◆ Stated goal ◆
Print the records below exactly as they appear, starting at the first line and stopping after the line that contains "pixels. tap(222, 106)".

(Collected data entries)
◆ ◆ ◆ ◆
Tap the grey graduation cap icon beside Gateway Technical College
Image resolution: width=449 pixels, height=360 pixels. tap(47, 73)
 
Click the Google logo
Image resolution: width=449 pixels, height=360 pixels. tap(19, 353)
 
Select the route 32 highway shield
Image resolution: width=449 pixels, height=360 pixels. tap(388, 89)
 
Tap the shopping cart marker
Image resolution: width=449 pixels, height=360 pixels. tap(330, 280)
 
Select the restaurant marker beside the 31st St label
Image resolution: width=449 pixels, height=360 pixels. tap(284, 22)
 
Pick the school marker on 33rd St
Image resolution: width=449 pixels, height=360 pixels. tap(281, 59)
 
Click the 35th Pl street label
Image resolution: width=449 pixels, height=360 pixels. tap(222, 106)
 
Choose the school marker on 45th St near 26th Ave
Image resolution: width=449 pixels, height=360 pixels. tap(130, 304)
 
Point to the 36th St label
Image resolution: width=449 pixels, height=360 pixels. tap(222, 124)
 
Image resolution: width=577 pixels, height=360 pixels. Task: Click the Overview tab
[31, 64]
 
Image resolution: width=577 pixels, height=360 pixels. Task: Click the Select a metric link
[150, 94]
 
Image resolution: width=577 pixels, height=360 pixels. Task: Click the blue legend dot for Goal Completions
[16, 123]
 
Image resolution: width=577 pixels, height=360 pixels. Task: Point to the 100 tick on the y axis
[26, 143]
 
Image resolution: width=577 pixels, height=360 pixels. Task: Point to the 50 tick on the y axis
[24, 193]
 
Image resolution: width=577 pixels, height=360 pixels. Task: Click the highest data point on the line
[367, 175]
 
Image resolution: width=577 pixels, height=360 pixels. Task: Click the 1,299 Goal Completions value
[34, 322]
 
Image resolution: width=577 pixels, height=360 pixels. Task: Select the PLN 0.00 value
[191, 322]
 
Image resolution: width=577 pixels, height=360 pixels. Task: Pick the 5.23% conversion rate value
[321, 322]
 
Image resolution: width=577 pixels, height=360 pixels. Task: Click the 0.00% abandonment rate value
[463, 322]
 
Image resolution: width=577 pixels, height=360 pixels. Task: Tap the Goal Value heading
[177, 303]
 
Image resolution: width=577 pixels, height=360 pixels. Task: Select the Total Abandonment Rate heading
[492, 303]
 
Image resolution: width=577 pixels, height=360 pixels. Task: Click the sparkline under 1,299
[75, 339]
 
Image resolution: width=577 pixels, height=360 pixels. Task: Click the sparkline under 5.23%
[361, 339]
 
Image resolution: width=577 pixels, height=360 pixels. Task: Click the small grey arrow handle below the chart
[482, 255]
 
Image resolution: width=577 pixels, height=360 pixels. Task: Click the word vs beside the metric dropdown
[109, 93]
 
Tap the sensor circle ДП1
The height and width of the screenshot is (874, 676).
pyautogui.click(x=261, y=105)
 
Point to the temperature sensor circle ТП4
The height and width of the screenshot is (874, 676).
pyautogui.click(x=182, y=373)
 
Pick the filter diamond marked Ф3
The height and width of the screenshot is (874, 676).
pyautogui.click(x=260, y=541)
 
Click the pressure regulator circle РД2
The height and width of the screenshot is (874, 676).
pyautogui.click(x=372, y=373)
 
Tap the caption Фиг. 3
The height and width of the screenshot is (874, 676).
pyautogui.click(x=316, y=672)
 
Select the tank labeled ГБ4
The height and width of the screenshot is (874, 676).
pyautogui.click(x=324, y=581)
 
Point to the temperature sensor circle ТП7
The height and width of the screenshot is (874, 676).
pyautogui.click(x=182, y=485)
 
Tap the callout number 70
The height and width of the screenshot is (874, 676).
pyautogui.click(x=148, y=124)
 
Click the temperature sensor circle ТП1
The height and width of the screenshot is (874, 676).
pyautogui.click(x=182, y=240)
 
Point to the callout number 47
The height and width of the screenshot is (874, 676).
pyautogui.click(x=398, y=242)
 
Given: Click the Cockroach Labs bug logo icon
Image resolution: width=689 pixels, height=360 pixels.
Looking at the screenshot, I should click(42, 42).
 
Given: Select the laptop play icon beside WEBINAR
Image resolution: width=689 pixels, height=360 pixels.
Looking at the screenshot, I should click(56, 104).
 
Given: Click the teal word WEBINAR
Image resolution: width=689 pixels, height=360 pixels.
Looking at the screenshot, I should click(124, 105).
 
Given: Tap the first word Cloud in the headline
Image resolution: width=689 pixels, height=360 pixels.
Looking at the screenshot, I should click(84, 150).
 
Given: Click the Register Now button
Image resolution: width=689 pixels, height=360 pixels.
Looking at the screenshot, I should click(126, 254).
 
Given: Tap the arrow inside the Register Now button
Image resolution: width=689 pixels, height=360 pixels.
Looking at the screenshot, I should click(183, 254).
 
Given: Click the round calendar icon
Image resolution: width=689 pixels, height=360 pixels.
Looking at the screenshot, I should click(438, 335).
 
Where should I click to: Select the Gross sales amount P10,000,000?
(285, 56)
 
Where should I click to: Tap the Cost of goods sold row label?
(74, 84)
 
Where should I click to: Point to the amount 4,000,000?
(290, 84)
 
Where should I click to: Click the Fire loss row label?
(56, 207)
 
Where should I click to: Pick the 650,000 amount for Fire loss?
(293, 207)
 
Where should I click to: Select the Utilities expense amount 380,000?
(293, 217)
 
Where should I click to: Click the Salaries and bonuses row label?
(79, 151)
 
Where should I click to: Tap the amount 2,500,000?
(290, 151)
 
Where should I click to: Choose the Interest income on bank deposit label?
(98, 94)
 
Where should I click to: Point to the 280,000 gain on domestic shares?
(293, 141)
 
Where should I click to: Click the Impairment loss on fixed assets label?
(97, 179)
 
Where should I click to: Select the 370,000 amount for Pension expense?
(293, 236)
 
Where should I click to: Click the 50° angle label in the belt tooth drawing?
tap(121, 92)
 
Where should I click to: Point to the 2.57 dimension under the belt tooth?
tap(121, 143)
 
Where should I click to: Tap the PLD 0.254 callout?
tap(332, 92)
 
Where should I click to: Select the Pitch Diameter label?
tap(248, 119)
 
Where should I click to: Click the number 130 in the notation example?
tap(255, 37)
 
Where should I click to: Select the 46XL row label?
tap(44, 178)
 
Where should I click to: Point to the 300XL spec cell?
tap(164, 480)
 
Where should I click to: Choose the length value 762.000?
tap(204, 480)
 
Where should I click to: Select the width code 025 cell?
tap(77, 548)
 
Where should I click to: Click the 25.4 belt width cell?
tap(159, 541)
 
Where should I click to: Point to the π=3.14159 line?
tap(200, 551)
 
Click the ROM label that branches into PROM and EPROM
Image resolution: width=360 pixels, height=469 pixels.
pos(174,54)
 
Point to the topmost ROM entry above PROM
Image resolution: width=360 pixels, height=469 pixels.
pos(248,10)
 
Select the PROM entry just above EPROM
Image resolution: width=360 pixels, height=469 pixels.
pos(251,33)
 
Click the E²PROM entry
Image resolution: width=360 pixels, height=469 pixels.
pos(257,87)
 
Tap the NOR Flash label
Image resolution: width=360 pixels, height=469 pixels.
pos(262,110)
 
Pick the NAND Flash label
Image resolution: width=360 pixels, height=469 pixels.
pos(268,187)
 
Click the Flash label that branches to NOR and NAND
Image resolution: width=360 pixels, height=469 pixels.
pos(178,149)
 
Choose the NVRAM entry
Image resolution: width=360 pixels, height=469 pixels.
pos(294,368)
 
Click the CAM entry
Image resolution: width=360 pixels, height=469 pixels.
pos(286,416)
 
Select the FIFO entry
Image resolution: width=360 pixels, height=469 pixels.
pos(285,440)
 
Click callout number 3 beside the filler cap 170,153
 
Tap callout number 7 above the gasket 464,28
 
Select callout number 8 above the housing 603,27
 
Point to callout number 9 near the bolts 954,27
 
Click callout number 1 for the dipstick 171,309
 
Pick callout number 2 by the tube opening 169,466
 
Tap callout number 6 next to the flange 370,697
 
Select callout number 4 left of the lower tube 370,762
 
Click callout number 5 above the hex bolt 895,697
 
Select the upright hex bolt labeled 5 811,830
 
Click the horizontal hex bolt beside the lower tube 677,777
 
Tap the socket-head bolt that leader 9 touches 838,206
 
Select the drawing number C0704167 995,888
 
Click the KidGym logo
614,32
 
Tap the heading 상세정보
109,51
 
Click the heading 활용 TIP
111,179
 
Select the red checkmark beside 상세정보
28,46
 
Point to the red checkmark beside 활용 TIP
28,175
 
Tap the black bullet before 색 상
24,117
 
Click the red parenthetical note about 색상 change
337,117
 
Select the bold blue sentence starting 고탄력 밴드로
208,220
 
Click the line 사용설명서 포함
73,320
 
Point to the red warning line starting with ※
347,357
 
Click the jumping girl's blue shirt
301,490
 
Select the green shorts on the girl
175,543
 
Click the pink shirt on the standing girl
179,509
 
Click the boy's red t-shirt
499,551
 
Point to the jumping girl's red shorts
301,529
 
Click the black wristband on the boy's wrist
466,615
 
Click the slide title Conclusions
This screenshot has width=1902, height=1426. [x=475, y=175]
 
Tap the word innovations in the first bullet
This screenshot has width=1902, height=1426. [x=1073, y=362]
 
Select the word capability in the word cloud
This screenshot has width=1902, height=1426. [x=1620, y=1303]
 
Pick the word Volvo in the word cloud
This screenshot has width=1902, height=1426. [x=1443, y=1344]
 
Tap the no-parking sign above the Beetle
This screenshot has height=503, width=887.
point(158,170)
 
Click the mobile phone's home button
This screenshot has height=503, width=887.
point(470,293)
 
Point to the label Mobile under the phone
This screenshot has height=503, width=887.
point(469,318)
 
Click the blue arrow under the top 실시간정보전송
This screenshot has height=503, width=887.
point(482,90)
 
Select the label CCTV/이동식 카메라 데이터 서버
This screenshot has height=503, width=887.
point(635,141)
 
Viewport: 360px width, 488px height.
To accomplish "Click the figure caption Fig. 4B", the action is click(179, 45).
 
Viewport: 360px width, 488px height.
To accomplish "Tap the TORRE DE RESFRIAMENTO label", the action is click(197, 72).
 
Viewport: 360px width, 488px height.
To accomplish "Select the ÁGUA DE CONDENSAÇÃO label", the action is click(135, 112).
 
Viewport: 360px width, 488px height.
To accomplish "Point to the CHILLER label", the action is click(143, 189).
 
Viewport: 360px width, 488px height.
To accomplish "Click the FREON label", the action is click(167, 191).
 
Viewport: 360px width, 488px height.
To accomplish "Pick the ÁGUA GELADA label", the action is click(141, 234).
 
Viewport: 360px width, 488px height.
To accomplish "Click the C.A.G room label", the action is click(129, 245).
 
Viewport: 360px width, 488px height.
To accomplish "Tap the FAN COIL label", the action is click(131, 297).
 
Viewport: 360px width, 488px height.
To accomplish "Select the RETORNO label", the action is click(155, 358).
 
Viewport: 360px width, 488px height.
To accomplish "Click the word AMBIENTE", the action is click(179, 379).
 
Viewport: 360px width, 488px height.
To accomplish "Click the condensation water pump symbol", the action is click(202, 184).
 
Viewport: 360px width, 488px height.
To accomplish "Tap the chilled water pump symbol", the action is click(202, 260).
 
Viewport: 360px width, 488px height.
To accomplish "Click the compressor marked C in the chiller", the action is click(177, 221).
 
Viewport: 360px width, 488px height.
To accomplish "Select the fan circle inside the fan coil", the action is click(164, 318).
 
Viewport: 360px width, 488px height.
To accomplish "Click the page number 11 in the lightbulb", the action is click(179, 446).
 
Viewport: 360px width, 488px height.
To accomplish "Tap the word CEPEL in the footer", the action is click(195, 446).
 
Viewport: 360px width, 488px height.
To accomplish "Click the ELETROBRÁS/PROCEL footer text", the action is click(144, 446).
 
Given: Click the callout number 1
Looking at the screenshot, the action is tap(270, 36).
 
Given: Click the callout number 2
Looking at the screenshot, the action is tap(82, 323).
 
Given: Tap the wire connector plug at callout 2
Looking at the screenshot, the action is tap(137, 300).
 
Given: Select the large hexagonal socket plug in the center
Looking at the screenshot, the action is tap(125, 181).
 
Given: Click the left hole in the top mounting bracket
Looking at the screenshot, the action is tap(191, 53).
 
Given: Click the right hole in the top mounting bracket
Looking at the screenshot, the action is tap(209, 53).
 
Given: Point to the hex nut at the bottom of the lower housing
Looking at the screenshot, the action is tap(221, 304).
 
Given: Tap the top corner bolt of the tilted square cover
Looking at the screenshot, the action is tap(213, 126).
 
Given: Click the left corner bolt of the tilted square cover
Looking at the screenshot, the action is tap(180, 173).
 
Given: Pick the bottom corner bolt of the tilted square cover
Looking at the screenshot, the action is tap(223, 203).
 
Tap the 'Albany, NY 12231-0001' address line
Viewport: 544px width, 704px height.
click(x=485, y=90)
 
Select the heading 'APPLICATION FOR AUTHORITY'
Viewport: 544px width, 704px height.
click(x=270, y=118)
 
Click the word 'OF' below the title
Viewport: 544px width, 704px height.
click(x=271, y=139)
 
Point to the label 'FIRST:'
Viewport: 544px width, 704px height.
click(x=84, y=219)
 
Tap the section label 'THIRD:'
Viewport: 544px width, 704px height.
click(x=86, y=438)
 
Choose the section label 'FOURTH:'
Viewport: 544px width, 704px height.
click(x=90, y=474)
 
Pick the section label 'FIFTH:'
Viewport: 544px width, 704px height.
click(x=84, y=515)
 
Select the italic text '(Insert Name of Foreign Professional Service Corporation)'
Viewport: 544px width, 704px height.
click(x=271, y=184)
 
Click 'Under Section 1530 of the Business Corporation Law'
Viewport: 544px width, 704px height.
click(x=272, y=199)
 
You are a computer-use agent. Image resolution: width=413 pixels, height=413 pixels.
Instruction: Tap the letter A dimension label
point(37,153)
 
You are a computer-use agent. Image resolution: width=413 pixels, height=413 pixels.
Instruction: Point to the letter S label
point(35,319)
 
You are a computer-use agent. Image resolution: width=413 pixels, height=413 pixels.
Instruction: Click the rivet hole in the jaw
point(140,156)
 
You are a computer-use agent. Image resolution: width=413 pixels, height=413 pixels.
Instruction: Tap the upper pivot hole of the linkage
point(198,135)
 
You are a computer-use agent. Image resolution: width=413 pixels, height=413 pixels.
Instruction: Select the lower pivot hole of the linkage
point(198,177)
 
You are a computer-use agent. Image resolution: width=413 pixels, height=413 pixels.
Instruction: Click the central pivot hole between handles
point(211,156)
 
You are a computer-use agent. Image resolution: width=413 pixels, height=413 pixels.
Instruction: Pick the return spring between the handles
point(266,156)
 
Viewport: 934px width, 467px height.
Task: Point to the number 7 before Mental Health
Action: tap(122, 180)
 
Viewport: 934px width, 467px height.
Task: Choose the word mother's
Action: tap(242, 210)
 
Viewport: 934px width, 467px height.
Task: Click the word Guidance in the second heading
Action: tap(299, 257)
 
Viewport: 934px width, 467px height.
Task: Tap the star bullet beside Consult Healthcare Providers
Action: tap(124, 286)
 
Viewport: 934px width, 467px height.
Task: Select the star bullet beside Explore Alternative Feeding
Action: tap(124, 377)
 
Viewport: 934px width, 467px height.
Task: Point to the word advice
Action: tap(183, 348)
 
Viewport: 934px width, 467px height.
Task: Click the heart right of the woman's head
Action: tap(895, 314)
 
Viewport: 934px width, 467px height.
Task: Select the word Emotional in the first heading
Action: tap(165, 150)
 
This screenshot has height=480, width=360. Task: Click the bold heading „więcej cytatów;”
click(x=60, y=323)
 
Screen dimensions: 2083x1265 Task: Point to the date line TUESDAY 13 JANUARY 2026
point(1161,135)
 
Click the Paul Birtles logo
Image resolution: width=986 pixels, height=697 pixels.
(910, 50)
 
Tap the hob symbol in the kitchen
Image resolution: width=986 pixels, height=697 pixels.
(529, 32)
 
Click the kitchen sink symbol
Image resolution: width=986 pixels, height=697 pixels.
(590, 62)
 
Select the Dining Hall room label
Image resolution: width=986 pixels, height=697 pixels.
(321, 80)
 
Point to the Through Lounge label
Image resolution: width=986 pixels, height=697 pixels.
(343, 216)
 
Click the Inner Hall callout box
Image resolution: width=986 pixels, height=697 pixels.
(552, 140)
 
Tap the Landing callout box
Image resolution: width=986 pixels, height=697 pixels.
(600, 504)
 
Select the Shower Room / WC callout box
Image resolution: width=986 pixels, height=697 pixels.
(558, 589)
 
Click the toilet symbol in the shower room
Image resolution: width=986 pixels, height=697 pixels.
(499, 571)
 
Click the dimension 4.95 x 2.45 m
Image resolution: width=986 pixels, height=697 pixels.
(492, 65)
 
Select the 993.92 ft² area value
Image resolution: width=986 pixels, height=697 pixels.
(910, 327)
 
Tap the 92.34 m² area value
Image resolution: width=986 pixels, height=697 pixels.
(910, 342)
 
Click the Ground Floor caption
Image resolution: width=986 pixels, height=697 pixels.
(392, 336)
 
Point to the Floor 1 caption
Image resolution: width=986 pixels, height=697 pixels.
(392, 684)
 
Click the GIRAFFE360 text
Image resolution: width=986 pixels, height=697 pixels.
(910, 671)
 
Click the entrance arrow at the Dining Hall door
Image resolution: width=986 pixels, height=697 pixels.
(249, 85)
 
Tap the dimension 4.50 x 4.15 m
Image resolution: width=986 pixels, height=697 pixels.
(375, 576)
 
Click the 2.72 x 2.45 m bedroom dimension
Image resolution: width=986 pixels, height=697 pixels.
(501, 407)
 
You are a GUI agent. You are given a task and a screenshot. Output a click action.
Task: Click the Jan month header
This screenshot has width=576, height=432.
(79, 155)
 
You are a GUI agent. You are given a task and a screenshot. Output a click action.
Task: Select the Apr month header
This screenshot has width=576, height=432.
◆ ◆ ◆ ◆
◆ Final result ◆
Tap the grey graduation cap icon beside Gateway Technical College
Image resolution: width=449 pixels, height=360 pixels. tap(47, 73)
 
Click the Google logo
Image resolution: width=449 pixels, height=360 pixels. tap(19, 353)
 
Select the route 32 highway shield
Image resolution: width=449 pixels, height=360 pixels. tap(388, 89)
 
Tap the shopping cart marker
Image resolution: width=449 pixels, height=360 pixels. tap(330, 280)
 
Select the restaurant marker beside the 31st St label
Image resolution: width=449 pixels, height=360 pixels. tap(284, 22)
 
Pick the school marker on 33rd St
Image resolution: width=449 pixels, height=360 pixels. tap(281, 59)
 
Click the 35th Pl street label
Image resolution: width=449 pixels, height=360 pixels. tap(222, 106)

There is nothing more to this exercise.